Alternative dispute resolution
The scheme introduced CARS to provide an independent claims assessment and resolution service to reduce the adversarial nature of the previous scheme. All disputes about claims must go to CARS before being able to proceed to court. The CARS procedures are intended to be flexible, with an emphasis on dealing with matters on paper or with a conference, rather than formal hearings.
Independent assessment of treatment, rehabilitation and care needs
The Medical Assessment Service (MAS) determines all disputes about medical treatment, duties of insurers to make hospital, medical and other payments, and the degree of an injured person's permanent impairment. Assessment is by medical experts and other health care professionals who have been appointed because of their particular field of expertise.
Preserving principles of full compensation for the seriously injured
The MAC Act replaced a subjective test for entitlement to non-economic loss payments with a test that requires a person to have suffered more than ten per cent whole person impairment (WPI). The advantage of this test is that it reflects a medical finding rather than a judicial decision. The impairment threshold does not affect eligibility for any other compensation entitlements, such as current and future treatment, domestic assistance or loss of earning capacity.
Regulation of costs
Maximum costs for the provision of legal services and medico-legal services relating to motor accident claims are regulated under the MAC Act. These provisions seek to ensure that transaction costs associated with the Motor Accidents Scheme do not unreasonably contribute to the cost of CTP premiums.
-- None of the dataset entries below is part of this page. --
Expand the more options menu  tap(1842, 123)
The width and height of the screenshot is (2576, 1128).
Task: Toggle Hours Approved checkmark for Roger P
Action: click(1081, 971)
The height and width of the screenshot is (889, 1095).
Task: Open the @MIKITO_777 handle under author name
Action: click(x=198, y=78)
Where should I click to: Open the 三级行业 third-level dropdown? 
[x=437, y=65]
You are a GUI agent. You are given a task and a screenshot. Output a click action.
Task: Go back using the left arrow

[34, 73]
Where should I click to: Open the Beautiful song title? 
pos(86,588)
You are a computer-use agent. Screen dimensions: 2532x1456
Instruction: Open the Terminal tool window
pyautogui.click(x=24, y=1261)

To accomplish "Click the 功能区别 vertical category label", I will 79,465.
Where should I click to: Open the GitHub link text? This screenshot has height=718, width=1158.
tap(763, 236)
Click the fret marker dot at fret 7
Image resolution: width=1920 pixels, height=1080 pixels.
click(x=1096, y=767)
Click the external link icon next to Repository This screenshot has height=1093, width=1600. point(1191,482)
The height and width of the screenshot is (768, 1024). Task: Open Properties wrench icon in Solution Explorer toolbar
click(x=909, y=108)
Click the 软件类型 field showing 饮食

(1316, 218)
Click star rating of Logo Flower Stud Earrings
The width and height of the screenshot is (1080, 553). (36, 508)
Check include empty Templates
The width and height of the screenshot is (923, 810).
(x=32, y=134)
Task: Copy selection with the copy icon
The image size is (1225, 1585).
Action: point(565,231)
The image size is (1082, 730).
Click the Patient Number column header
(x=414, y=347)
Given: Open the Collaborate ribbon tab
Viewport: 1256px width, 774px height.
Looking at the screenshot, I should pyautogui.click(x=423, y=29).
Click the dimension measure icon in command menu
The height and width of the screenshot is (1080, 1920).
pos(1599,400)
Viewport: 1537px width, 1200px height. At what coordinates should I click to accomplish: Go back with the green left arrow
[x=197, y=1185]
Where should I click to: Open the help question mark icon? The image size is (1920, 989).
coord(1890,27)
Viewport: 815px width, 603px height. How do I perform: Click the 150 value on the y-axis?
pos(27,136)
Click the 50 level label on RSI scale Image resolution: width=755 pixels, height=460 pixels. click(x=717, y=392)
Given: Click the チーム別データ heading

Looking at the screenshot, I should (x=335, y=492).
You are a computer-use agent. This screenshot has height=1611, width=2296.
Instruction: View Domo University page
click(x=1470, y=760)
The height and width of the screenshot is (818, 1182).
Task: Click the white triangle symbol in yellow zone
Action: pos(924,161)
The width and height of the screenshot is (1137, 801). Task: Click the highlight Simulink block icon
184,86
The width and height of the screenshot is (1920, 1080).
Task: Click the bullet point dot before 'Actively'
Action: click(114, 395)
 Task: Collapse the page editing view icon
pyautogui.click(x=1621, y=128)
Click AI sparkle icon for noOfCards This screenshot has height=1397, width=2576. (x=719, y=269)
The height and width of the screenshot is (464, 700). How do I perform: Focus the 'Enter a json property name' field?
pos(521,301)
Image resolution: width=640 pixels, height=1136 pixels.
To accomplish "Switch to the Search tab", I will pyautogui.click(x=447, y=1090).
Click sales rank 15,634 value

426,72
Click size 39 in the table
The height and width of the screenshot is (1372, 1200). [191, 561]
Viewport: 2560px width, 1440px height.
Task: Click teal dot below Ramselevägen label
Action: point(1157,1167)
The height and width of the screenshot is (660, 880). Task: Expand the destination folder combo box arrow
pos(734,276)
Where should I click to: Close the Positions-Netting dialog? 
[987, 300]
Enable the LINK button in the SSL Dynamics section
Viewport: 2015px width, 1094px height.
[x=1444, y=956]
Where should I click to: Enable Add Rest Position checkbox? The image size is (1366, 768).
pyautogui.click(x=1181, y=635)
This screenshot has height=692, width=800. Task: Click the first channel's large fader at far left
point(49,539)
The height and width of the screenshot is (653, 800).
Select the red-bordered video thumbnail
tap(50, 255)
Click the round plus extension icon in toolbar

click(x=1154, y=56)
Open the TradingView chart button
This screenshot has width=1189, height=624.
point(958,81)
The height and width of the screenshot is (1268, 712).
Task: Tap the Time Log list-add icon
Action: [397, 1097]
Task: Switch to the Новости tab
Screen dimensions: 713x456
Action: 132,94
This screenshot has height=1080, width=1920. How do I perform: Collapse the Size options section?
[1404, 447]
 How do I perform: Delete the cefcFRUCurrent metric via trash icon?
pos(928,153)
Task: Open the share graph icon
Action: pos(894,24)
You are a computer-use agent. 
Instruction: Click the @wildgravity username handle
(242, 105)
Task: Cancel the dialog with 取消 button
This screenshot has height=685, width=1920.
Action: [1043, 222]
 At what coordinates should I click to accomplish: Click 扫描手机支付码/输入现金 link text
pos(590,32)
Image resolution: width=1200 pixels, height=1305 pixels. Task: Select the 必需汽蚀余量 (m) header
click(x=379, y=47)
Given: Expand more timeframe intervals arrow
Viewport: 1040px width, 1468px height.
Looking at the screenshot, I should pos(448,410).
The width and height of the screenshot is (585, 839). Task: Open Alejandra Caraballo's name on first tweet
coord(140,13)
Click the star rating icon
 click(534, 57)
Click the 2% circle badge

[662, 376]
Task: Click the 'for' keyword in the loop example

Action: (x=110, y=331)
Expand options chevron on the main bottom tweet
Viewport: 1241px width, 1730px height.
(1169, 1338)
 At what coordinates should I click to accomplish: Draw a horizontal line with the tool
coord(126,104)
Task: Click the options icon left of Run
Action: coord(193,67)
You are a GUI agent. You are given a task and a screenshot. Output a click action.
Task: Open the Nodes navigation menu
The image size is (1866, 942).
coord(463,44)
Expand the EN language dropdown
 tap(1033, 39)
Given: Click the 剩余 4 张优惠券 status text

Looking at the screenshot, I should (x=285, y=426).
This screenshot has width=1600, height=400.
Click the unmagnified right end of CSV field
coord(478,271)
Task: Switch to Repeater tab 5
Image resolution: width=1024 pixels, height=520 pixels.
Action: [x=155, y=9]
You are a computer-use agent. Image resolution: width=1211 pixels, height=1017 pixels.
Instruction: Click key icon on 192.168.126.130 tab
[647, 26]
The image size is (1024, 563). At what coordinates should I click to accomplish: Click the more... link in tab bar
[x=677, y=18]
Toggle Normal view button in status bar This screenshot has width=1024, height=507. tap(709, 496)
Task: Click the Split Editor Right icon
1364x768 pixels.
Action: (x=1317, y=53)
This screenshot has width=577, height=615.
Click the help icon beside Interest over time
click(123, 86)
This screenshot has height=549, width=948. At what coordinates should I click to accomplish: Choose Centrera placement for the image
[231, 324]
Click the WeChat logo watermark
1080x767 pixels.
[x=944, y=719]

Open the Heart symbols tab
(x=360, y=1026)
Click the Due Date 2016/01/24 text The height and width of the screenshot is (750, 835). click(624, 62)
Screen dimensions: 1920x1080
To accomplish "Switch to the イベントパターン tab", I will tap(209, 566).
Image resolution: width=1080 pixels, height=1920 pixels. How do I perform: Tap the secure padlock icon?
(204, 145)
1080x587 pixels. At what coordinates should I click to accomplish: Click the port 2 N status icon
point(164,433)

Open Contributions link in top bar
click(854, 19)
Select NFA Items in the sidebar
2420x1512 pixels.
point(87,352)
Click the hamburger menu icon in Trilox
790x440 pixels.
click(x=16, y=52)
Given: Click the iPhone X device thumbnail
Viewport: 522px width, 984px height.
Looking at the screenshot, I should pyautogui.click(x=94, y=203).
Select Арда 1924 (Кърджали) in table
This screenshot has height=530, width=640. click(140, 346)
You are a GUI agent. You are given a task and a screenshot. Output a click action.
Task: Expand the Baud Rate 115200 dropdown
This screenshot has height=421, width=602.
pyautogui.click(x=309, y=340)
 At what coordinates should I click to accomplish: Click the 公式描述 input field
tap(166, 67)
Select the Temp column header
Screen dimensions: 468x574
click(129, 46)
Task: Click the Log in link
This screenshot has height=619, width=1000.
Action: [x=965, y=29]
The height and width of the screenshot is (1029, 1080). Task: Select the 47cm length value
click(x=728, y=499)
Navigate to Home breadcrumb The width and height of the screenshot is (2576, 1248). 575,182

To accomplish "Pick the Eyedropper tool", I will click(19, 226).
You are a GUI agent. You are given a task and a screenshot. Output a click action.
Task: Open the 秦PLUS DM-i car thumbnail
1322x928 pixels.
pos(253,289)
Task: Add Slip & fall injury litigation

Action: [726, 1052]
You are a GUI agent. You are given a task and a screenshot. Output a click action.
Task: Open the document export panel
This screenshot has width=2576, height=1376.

Introduction of the Special Benefit for Children
The children's special benefit provides the necessary treatment, rehabilitation and care to all children under 16, who are injured in car accidents, regardless of who was at fault. The introduction of the children's special benefit was a significant change to the previous fault based scheme where a child had to prove they were injured by the fault of the driver to be able to make a claim.
Lifetime Care and Support for the very seriously injured
The Lifetime Care and Support Scheme was introduced in 2006 for children and in 2007 for adults to provide treatment, rehabilitation and attendant care services to people who are very seriously injured in motor accidents in NSW. Services are available regardless of who caused the accident. The scheme is administered by icare lifetime care and is funded by a levy collected through Green Slips.
2013 Scheme review
In 2013 the government asked the then MAA to conduct a review of the scheme. The findings indicated that the scheme was relatively inefficient and resulted in delays in injured people receiving their entitlements which led to proposed legislative change through the Motor Accidents Injuries Amendment Bill 2013. This Bill amended the Motor Accidents Compensation Act 1999 and proposed a new approach to compulsory personal injury insurance.
This Bill was later withdrawn as it did not have the support of the Upper House.
Reports, documents and submissions related to the 2013 Scheme review are available here.
2017 scheme reforms
On 1 December 2017 a new Green Slip CTP scheme will come into existence that better supports people injured on our roads, and to reduce the cost of Green Slips for vehicle owners.